* [Seitenauszug]:
(Durch)Atmen

Der Atem ist ein wunderbares Basis-Instrument zur Verbesserung von Gesundheit und Entspannung. Doch richtiges, bewusstes Atmen ist alles andere als selbstverständlich.

Eine Frau, die einatmet

Wir tun es zwanzig- bis dreißigtausend Mal pro Tag, seit der ersten Sekunde unseres Lebens und bis zur letzten. Aber wie funktioniert Atmen eigentlich? „Physiologisch gesehen ist Atmen das Zusammenspiel von Herz und Lunge unter Aktivierung zweier Muskeln: dem Zwerchfell, zugleich dem größten Atemhilfsmuskel, und der Zwischenrippenmuskulatur. Diese arbeiten in einem Wechselspiel von Anspannung und Entspannung im Rahmen des Ein- und Ausatmens immer zusammen. Der Zwerchfellmuskel soll dabei der führende Muskel sein. Dies geschieht durch die Bauchatmung. Man kann es sich wie einen Schirm vorstellen, der sich aufspannt und schließt!“, erklärt UNIQA VitalCoach Eva Riebenbauer-Ott.

* [Einträge der Sammlung]:
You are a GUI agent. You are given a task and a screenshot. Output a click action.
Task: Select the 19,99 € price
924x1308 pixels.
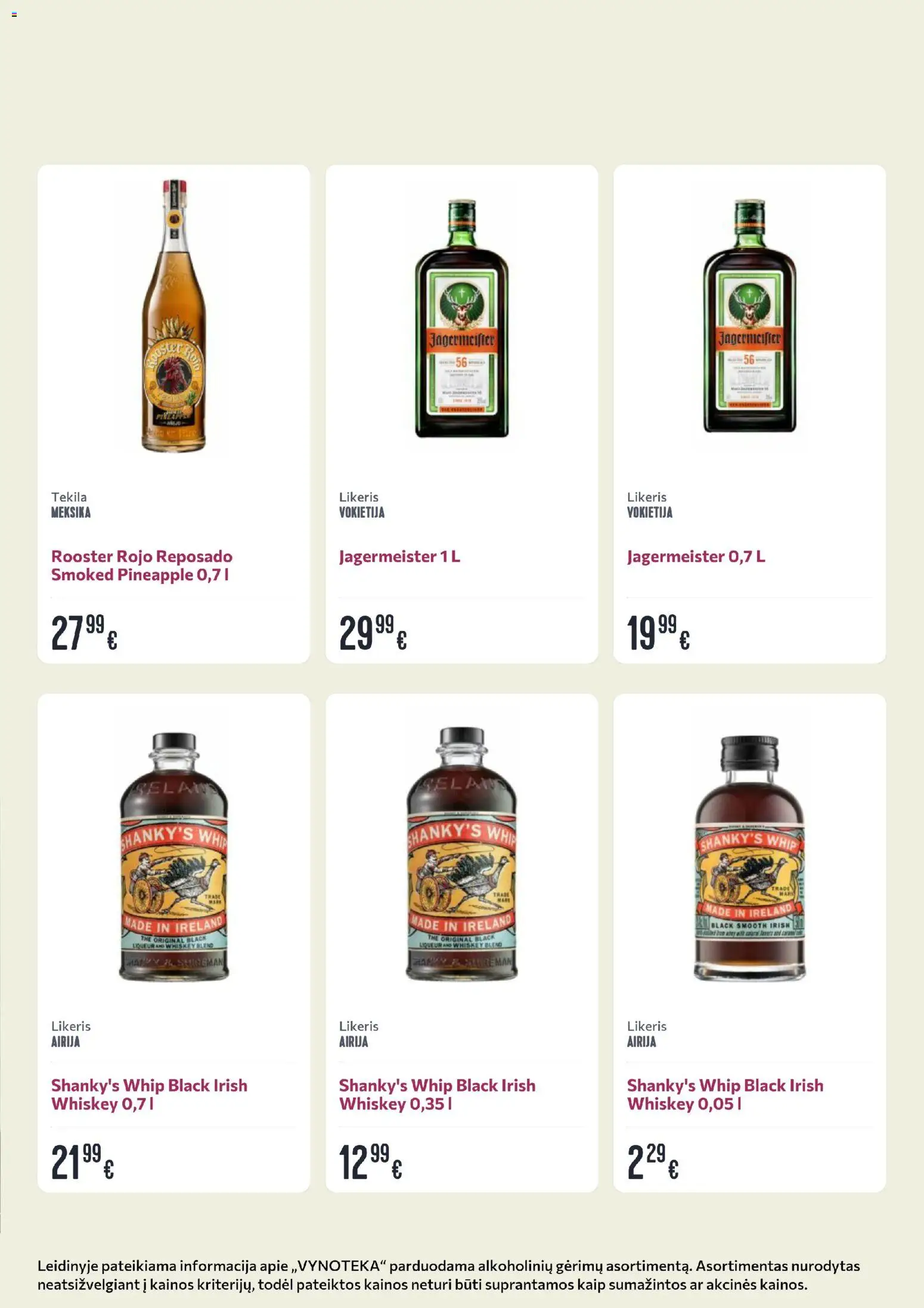coord(658,632)
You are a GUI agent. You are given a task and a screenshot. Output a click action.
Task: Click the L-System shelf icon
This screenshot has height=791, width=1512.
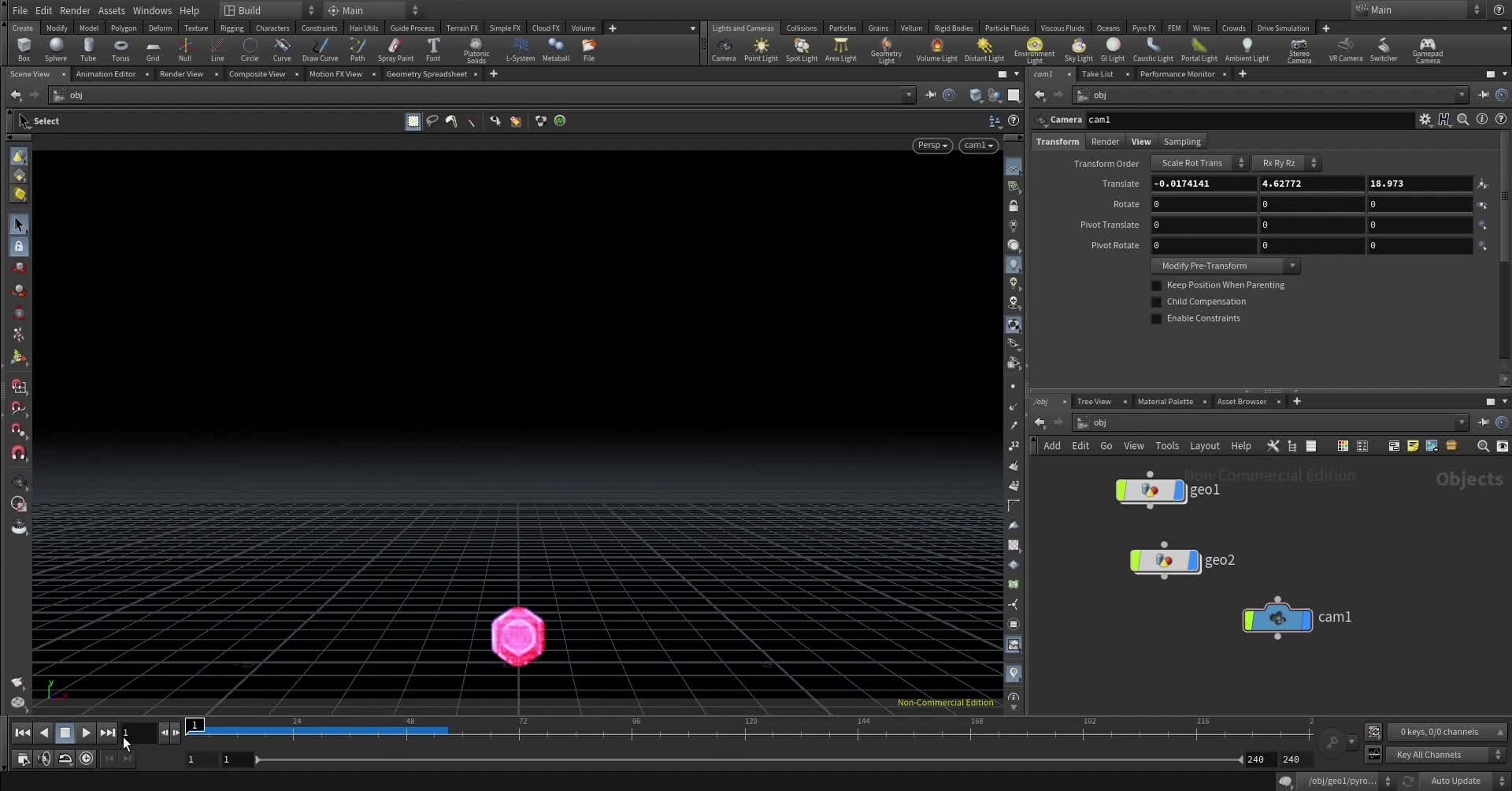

* [Aufgabenstellung]:
Welcher Muskel soll laut dem Text über das Atmen beim Ein- und Ausatmen der führende Muskel sein?

* [Lösung]:
Der Zwerchfellmuskel.